Level 1: Observable inputs, such as quoted prices in active markets for identical assets or liabilities;
Level 2: Comparable inputs, other than quoted prices, that are observable for similar assets or liabilities in less active markets; and
Level 3: Unobservable inputs, which may include metrics that market participants would use to estimate values, such as revenue and earnings multiples and relative rates of return.

The Company utilizes Level 2 inputs when measuring the fair value of its interest rate cap. In order to estimate the fair value of this derivative instrument, the Company obtains valuation reports from the third-party broker that issued the interest rate cap. The report contemplates fair value by using inputs including market-observable data such as interest rate curves, volatilities, and information derived from or corroborated by that market-observable data (see Notes 6 and 12).

The Company utilizes Level 3 inputs when measuring the fair value of net assets acquired in business combination transactions, subsequent assessments for impairment, and most financial instruments, including but not limited to the estimated fair value of common stock warrants at issuance and for recurring changes in the related warrant liability (see Notes 6 and 12).

Cash Equivalents. Cash equivalents include cash involved in operations and cash in excess of daily requirements that is invested in highly liquid, short-term investments with initial maturities of three months or less when purchased.

Inventories. Inventories consist primarily of food, beverage and retail items, and are stated at the lower of cost or net realizable value. Costs are determined using the first-in, first-out and the weighted average methods.

Accounts Receivable. Accounts receivable consist primarily of casino, hotel and other receivables, are typically non-interest bearing, and are carried net of an appropriate collection allowance to approximate fair value. Allowances for doubtful accounts are estimated based on specific review of customer accounts including the customers’ willingness and ability to pay and nature of collateral, if any, as well as historical collection experience and current economic and business conditions. Accounts are written off when management deems the account to be uncollectible and recoveries of accounts previously written off are recorded when received.

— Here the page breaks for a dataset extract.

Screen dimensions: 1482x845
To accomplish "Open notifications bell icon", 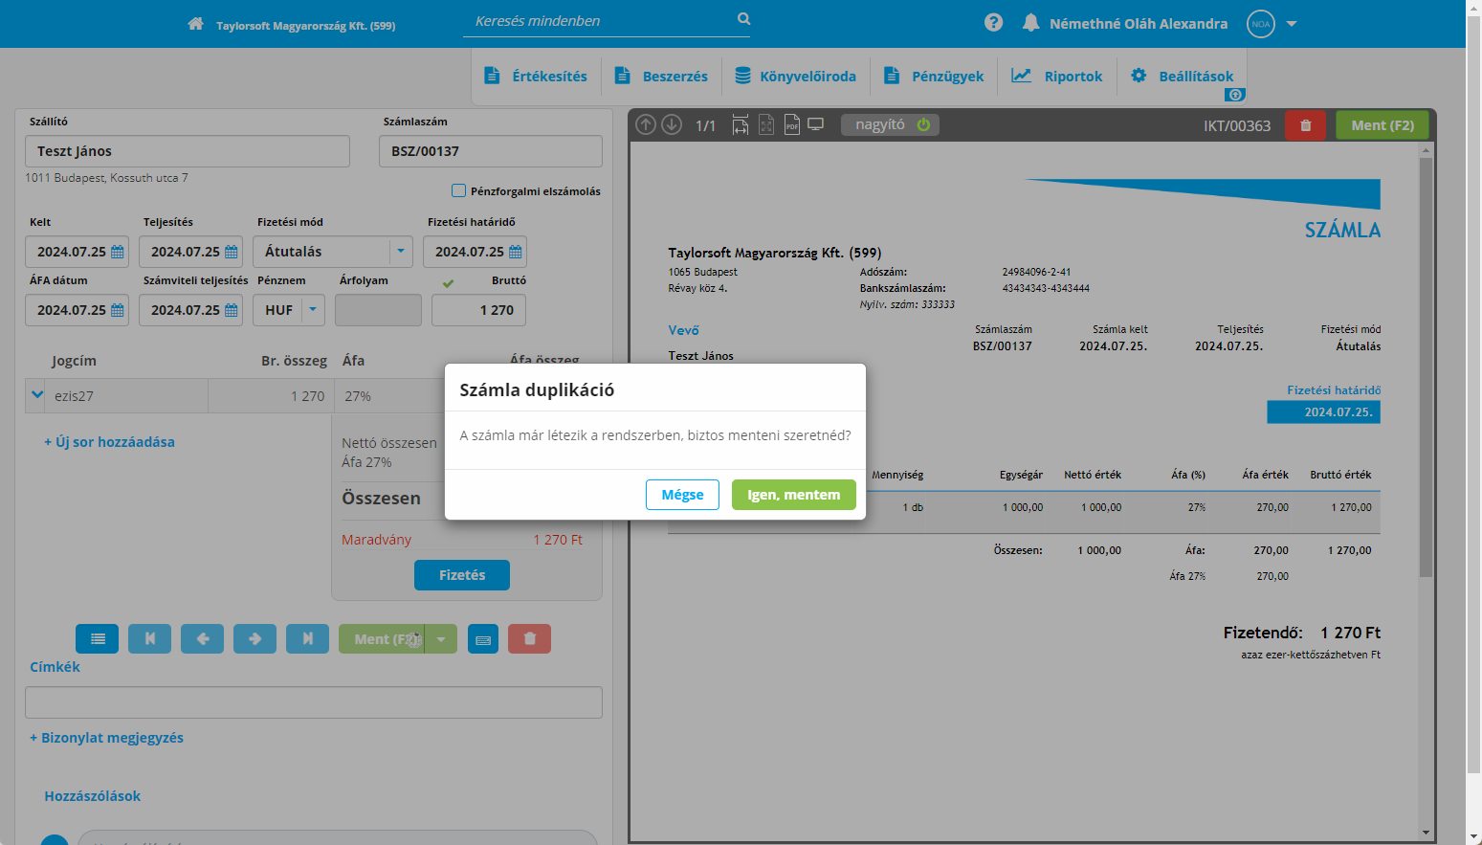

Property and Equipment. Property and equipment are stated at cost and are capitalized and depreciated, while normal repairs and maintenance are expensed in the period incurred. A significant amount of the Company’s property and equipment was acquired through business combinations, and therefore, are recognized at fair value measured at the acquisition date. Gains or losses on dispositions of property and equipment are included in operating expenses, effectively as adjustments to depreciation estimates.

Certain events or changes in circumstances may indicate that the recoverability of the carrying amount of property, plant and equipment should be assessed, including, among others, a significant decrease in market value, a significant change in the business climate in a particular market, or a current period operating or cash flow loss combined with historical losses or projected future losses. When such events or changes in circumstances are present, we estimate the future cash flows expected to result from the use of the asset (or asset group) and its eventual disposition. These estimated future cash flows are consistent with those we use in our internal planning. If the sum of the expected future cash flows (undiscounted and without interest charges) is less than the carrying amount, then we would recognize an impairment loss.

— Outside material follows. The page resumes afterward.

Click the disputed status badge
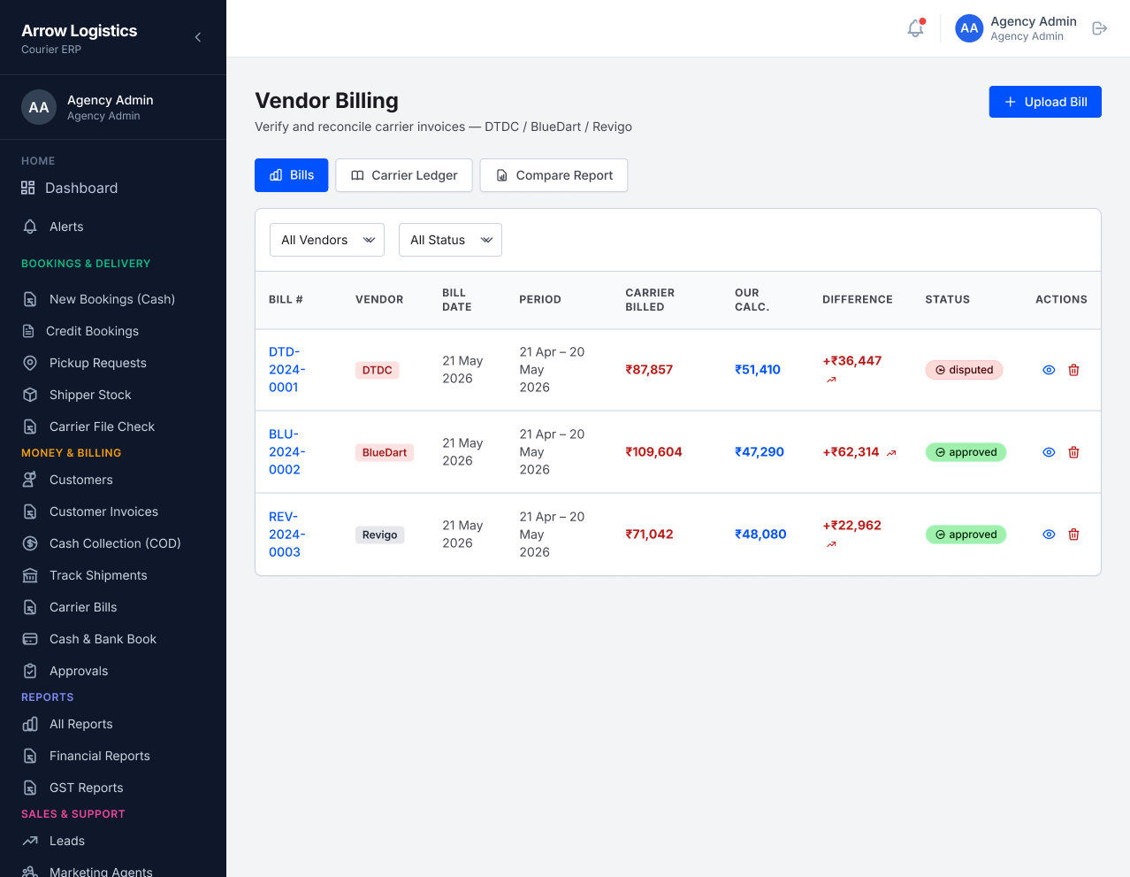 [x=964, y=370]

Depreciation and amortization are computed using the straight-line method over the estimated useful lives of the assets or the term of the lease, whichever is appropriate under the circumstances. We determine the estimated useful lives based on our experience with similar assets, estimated usage of the asset, and industry practice. Whenever events or circumstances occur, which change the estimated useful life of an asset, we account for the change prospectively. Depreciation and amortization is provided over the following estimated useful lives:
Class of Assets
Useful Lives
Land improvements
15 to 18 years
Buildings and improvements
3 to 44 years
Furniture, fixtures and equipment
2 to 10 years

Goodwill and Indefinite-lived Intangible Assets. Goodwill represents the excess of the purchase price of Bronco Billy’s Casino and Hotel, Silver Slipper Casino and Hotel, Rising Star Casino Resort and Stockman’s Casino over the estimated fair value of their net tangible and other intangible assets on the acquisition date, net of subsequent impairment charges. Our other indefinite-lived intangible assets primarily include certain license rights to conduct gaming in certain jurisdictions and trade names. Goodwill and other indefinite-lived intangible assets are not amortized, but are periodically tested for impairment. The impairment loss recognized is the amount by which the carrying amount exceeds the fair value.

These tests for impairment are performed annually during the fourth quarter or when a triggering event occurs.

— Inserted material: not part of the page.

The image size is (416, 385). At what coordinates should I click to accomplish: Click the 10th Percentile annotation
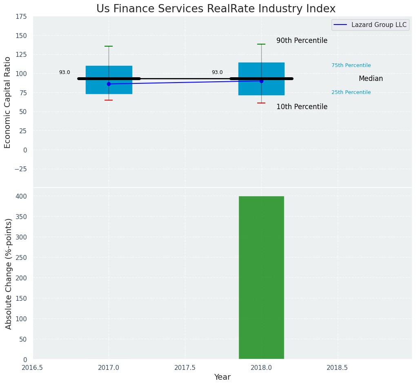coord(302,107)
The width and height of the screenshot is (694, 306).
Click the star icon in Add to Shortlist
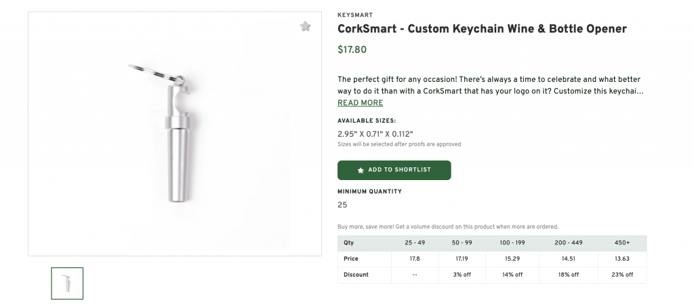pyautogui.click(x=361, y=170)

Finite-lived Intangible Assets. Our finite-lived intangible assets include customer loyalty programs, land lease acquisition costs and water rights. Finite-lived intangible assets are amortized over the shorter of their contractual or economic lives. We periodically evaluate the remaining useful lives of these intangible assets to determine whether events and circumstances warrant a revision to the remaining period of amortization and the possible need for impairment whenever events or changes in circumstances indicate that their carrying amounts may not be recoverable. If the sum of the expected future cash flows (undiscounted and without interest charges) is less than the carrying amount, then we would recognize an impairment loss.

Debt Issuance Costs and Debt Discounts. Debt issuance costs and debt discounts incurred in connection with the issuance of debt have been included as a component of the carrying amount of debt, and are amortized over the contractual term of the debt to interest expense, using the effective interest method. When our existing debt agreements are modified, we amortize such costs to interest expense using the effective interest method over the terms of the modified debt agreement.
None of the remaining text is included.